READING PASSAGE:
>>>>
# Clingy girl I met online



## daaaaave (Jan 1, 2007)

I just met this girl online yesterday on IM from a personals ad I placed. We talked on the phone last night and today. Now this girl is unlike anything I have ever experienced. She is asking me all these personal questions already ("have you ever been in love", "are you a virgin", "how many girls have you slept with"....etc etc). I have not been in a relationship so I don't know if this is normal or not?? What she does is different from most girls I have known...she just picks 1 guy and pursues a relationship hard with that guy. We talked for 80 minutes just today and last night about an hour. She is kinda manipulative and a lot of it is her saying how I am too guarded cause I won't answer all her questions and I just say I am slow to open up to people. I wasn't taking this too serious at first, but now that I think about it, even if it is kinda weird she is being so clingy and hasn't even met me yet, I feel like this is a good thing cause she might actually make me open up. She is very good at asking me about emotions and tough questions and I've never had anything like that so I feel like she is sorta being a psychologist and some stuff is coming to the surface. It is kinda annoying how much she talks and is manipulative though. I am probably gonna meet her either tomorrow or next week. does anybody have any thoughts on this?


----------



## barnabas (Apr 24, 2007)

Judging from the questions she's asked... I think she's just desperate for a relationship.


----------



## LoneLioness (Nov 16, 2003)

I think she just sounds like a smart girl who wants to get to know a guy fast so she can see if theres any potential sooner rather then later. But if you're not as into being open and clingy as she is you 2 probably aren't compatible.


----------



## Noca (Jun 24, 2005)

if you've never had a relationship before, who cares, go for it


----------



## daaaaave (Jan 1, 2007)

We talked again for 45 minutes. She has backed off the personal questions and apologized actually even though she didn't have to. We had a conversation I was much more comfortable with today and she showed a lot more depth so I am more interested now. She is coming down here tomorrow.


----------



## IcedOver (Feb 26, 2007)

Just go meet her and if she's annoying don't go out with her again. I can imagine that it must be very grating to have a conversation/date be more like an interview or psychiatric session than something romantic.

Did you turn the questions around on her and ask her how many guys she's been with, if she's ever been in love, etc.? It's only fair. You can't let it just be one-sided. If you answer something really personal like that you have to ask her the same thing. If you allow her to completely control the conversation then you won't have any "hand" in the conversation (to borrow another "Seinfeld" phrase).

I hope it goes well for you and let us know what happens when you meet.


----------



## daaaaave (Jan 1, 2007)

Yeah I asked her the same questions. The thing is she is very open and will answer anything. Also, despite the sexual questions she asked, she isn't a **** from her answers. She is extremely friendly and outgoing, but she says she understands I am not as open right now.


----------



## IcedOver (Feb 26, 2007)

It sounds like you're feeling more comfortable and that she might be a good person to date after all. Is she good looking or haven't you seen her photo? Good luck and be sure to give us desperate, dateless dudes details of how it went.


----------



## daaaaave (Jan 1, 2007)

Yes, I have seen many photos of her and she is very pretty.
<<<<
GIVEN TASK:
In the forum thread about the clingy girl met online, how long did the original poster say the two of them talked on the call after she backed off the personal questions? The records have no role here.

(Records from a pointing dataset)
>>>>
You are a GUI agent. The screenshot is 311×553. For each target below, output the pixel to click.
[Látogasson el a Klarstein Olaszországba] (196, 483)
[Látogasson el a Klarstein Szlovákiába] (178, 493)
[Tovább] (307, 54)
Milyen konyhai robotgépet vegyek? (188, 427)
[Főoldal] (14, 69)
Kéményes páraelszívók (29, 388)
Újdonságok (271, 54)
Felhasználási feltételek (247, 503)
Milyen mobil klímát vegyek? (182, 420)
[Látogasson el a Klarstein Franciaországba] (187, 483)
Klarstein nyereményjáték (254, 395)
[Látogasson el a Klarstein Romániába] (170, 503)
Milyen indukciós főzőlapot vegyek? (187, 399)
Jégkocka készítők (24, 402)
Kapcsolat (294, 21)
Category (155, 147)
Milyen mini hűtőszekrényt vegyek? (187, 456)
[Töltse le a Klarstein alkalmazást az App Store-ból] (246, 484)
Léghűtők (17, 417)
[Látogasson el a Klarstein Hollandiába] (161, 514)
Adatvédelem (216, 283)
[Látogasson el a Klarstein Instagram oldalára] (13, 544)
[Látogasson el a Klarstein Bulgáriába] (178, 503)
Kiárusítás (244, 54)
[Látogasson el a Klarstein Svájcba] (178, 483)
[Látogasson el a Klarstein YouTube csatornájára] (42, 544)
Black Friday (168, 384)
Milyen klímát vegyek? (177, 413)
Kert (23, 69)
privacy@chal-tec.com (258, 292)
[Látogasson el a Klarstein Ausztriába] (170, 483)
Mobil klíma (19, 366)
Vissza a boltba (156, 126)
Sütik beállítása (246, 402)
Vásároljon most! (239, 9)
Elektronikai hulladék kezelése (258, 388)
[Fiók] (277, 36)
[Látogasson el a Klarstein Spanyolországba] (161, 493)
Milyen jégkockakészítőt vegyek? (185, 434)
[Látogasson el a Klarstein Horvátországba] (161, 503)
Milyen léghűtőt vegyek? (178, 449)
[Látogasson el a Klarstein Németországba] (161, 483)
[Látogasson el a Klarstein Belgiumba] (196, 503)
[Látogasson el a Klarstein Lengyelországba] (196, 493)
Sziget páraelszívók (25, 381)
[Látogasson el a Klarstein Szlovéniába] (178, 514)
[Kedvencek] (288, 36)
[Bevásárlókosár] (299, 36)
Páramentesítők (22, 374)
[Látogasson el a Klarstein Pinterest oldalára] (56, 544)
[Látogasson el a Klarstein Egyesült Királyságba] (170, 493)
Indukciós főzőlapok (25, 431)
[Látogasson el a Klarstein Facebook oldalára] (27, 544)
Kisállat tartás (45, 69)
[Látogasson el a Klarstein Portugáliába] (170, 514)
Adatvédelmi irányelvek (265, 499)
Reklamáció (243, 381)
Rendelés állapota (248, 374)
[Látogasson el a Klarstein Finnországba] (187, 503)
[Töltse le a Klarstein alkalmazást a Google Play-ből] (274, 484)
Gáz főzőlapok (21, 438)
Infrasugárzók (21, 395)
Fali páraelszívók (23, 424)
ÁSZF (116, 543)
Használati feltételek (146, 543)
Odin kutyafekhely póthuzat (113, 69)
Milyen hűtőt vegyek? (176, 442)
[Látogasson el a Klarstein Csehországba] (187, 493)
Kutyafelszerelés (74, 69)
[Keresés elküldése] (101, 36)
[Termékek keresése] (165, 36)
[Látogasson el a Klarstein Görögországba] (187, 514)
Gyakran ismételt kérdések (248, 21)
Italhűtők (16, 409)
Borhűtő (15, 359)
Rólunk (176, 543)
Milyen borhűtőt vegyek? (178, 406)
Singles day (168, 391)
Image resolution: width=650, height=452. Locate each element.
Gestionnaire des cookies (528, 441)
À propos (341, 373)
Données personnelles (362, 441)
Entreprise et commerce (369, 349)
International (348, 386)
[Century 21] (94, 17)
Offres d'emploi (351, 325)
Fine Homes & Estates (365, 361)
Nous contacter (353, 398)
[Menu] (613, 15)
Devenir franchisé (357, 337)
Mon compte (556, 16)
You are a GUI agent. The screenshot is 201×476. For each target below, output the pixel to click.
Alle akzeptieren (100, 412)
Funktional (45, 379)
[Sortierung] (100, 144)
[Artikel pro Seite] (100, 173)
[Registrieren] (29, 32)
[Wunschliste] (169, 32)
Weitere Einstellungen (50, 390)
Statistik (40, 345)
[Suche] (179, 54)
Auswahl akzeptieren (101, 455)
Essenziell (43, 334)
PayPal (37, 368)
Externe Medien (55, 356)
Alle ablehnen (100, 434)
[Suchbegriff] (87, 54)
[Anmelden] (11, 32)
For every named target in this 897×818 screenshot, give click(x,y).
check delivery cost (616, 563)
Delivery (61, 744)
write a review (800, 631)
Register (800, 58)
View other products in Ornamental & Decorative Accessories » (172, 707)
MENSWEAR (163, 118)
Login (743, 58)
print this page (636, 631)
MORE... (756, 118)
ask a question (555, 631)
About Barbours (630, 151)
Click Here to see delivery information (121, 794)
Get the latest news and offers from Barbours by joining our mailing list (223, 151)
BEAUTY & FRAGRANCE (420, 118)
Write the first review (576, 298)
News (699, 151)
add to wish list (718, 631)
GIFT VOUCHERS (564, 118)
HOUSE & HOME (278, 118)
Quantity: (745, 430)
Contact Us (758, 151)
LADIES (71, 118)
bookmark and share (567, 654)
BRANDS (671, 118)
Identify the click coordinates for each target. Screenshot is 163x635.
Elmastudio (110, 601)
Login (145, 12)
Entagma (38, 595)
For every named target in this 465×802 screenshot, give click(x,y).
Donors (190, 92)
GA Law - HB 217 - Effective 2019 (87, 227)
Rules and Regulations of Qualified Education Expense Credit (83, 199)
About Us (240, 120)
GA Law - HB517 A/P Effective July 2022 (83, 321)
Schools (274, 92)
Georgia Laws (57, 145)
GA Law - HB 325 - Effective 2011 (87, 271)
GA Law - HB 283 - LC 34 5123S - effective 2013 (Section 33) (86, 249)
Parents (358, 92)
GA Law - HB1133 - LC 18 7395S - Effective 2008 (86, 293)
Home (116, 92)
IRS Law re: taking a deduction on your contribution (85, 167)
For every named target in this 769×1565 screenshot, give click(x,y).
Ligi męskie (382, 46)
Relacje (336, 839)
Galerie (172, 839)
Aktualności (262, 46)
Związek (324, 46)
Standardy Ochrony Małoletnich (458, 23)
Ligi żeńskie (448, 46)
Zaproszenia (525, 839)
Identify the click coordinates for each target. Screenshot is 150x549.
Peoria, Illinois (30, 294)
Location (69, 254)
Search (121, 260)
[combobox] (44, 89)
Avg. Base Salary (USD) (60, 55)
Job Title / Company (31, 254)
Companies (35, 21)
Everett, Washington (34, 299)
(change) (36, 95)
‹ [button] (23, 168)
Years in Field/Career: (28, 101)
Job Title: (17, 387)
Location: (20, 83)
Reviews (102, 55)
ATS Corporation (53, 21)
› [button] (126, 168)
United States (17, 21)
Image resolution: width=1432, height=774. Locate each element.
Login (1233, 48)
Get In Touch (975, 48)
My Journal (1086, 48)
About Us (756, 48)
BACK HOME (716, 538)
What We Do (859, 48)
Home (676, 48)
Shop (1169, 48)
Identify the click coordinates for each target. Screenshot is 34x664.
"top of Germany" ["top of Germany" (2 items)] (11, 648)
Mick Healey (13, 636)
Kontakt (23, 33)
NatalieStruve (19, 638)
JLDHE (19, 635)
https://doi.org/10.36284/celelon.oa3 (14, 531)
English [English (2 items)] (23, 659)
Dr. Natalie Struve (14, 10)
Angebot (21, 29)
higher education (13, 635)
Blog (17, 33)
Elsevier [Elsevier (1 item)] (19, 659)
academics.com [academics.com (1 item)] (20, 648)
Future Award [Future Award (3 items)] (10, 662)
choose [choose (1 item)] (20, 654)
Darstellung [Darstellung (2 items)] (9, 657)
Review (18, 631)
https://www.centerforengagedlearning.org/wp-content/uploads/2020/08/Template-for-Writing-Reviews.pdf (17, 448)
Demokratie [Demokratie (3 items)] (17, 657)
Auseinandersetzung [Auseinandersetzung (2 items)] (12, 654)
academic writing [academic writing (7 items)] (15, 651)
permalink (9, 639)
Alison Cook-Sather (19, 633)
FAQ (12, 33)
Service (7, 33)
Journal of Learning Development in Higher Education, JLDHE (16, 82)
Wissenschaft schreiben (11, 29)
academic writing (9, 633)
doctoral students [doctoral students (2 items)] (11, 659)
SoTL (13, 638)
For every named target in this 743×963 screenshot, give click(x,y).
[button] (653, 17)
<<<<
CORRECT ANSWER:
45 minutes.